### Task objective
Copy all entries verbatim and keep any pictures out of the copy.

### Exercise inputs
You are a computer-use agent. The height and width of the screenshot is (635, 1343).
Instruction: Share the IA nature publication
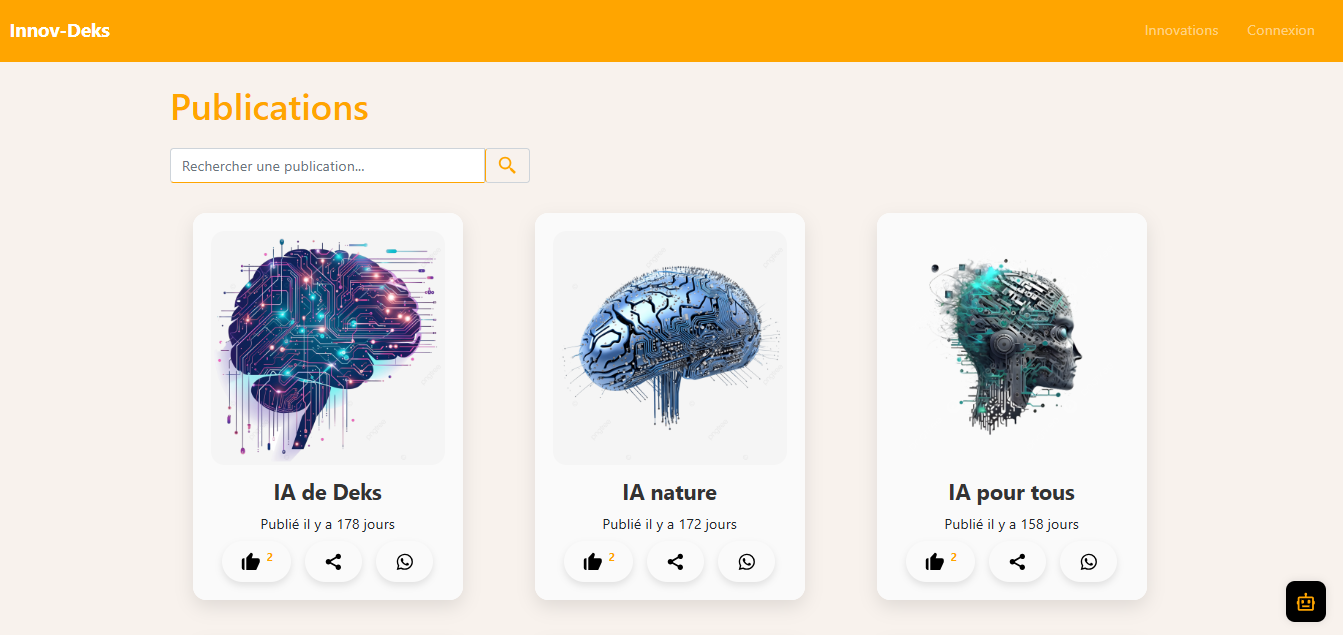click(675, 562)
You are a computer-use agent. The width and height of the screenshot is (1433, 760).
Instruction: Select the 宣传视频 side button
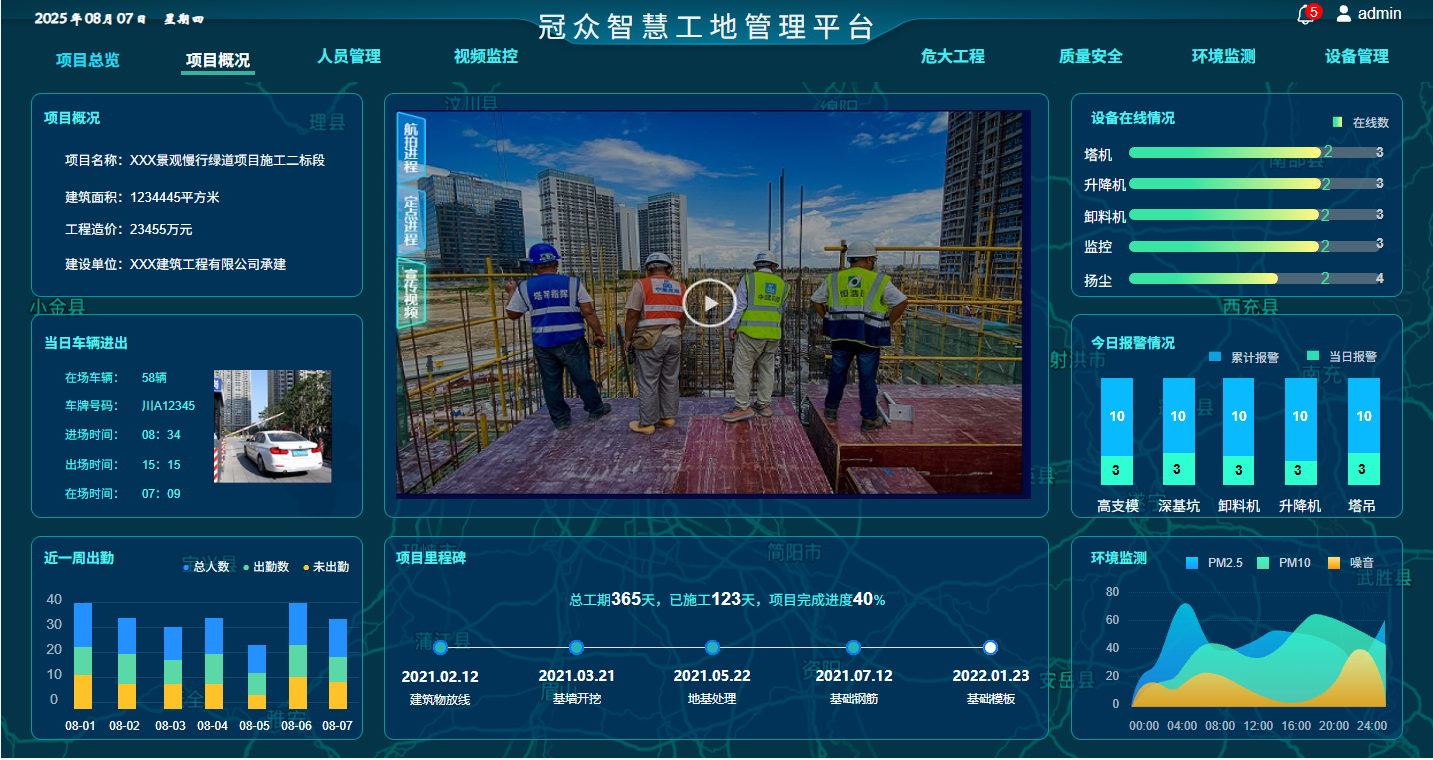click(x=411, y=292)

### Solution to this problem
You are a computer-use agent. The height and width of the screenshot is (635, 1343).
Instruction: Share the IA nature publication
click(675, 562)
You are a computer-use agent. The width and height of the screenshot is (1433, 760).
Instruction: Select the 宣传视频 side button
click(x=411, y=292)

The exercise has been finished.